To jest najwięcej wrażliwy ja kiedykolwiek byłem z tobą i ja brał dużo od ja pisać skondensowaną wersję coś w ten sposób prywatny który był walka dla więcej dekady. Nie jest łatwo przelać słowa na papier na ten temat – prawdopodobnie dlatego, że przez tak wiele lat mojego życia nie było słów, by to opisać. Było to tak bliskie mojemu sercu, że nawet gdybym próbowała, nie usłyszałabym słów.
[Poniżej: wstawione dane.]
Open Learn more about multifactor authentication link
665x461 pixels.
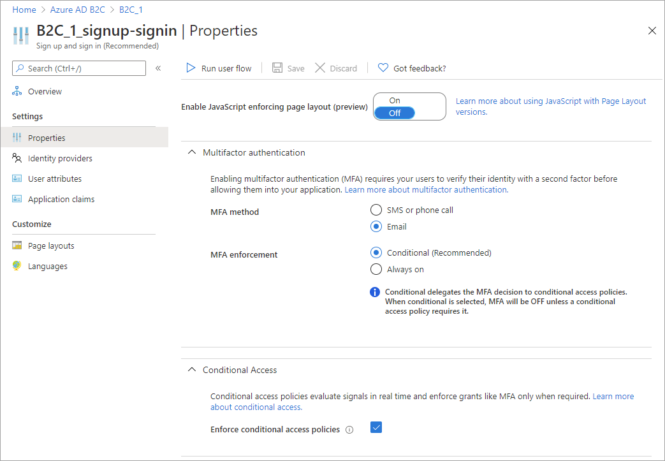[427, 190]
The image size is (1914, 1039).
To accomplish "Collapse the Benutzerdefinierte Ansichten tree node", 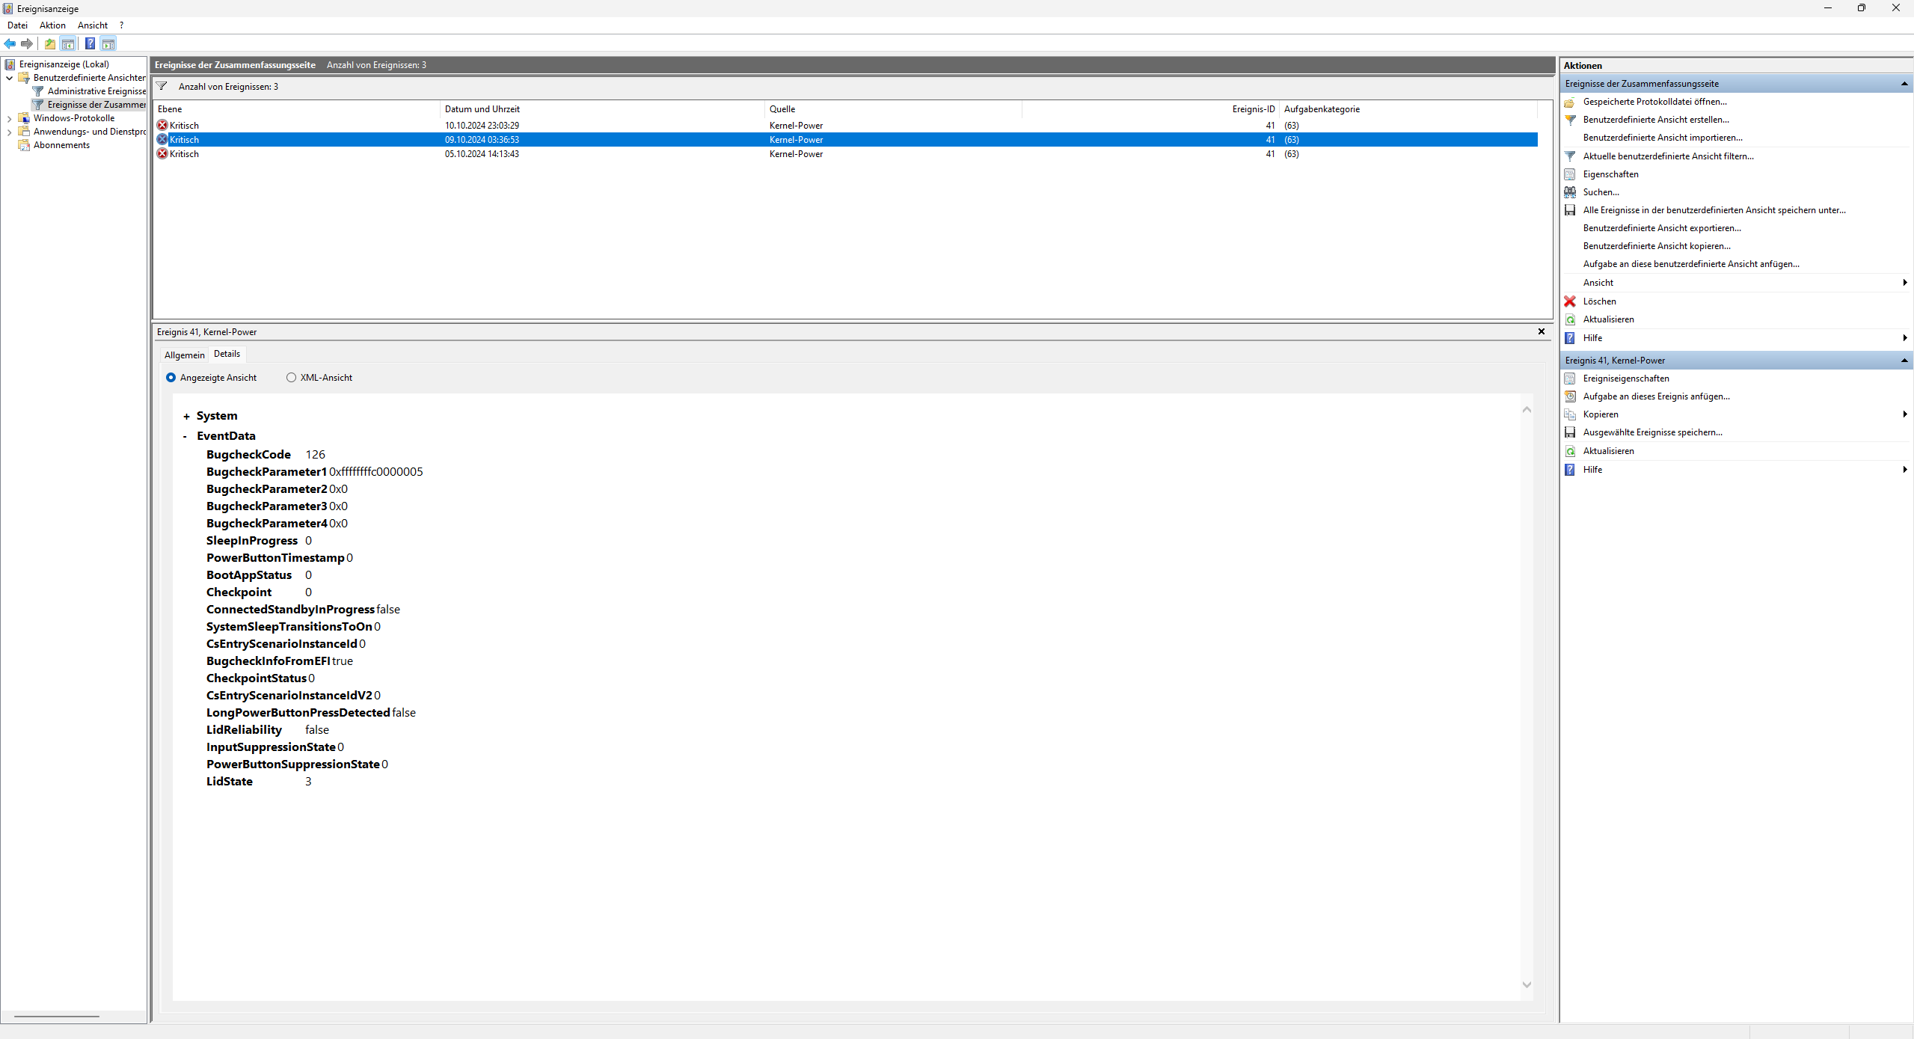I will tap(9, 78).
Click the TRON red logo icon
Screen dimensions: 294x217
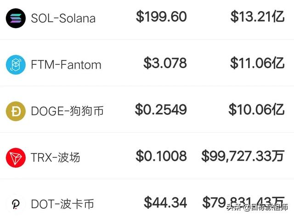pyautogui.click(x=16, y=157)
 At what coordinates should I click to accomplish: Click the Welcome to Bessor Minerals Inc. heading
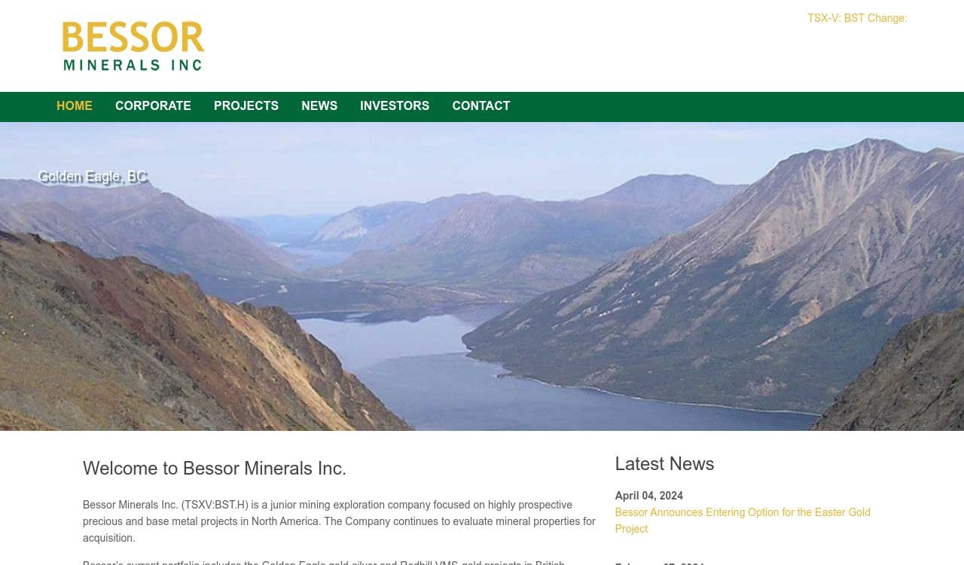pyautogui.click(x=215, y=469)
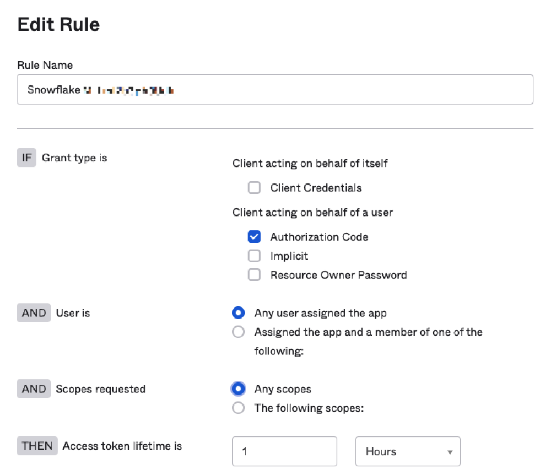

Moim celem, aby to zrobić, jest dzielenie się. Podzielenie się najbardziej wrażliwymi częściami mnie samej i pokazanie, że to nie musi być sekretna walka. Nie musisz być zdany tylko na siebie. Moją jedyną nadzieją jest to, że dzieląc się tym z pomogłam przynajmniej jednej osobie w jakiś sposób.
Beat jest niesamowitą organizacją charytatywną zajmującą się zaburzeniami odżywiania w Wielkiej Brytanii, pełną informacji na temat ED i infolinii, do których można zadzwonić. Aby uzyskać więcej informacji na temat National Eating Disorder Awareness Week kliknij tutaj.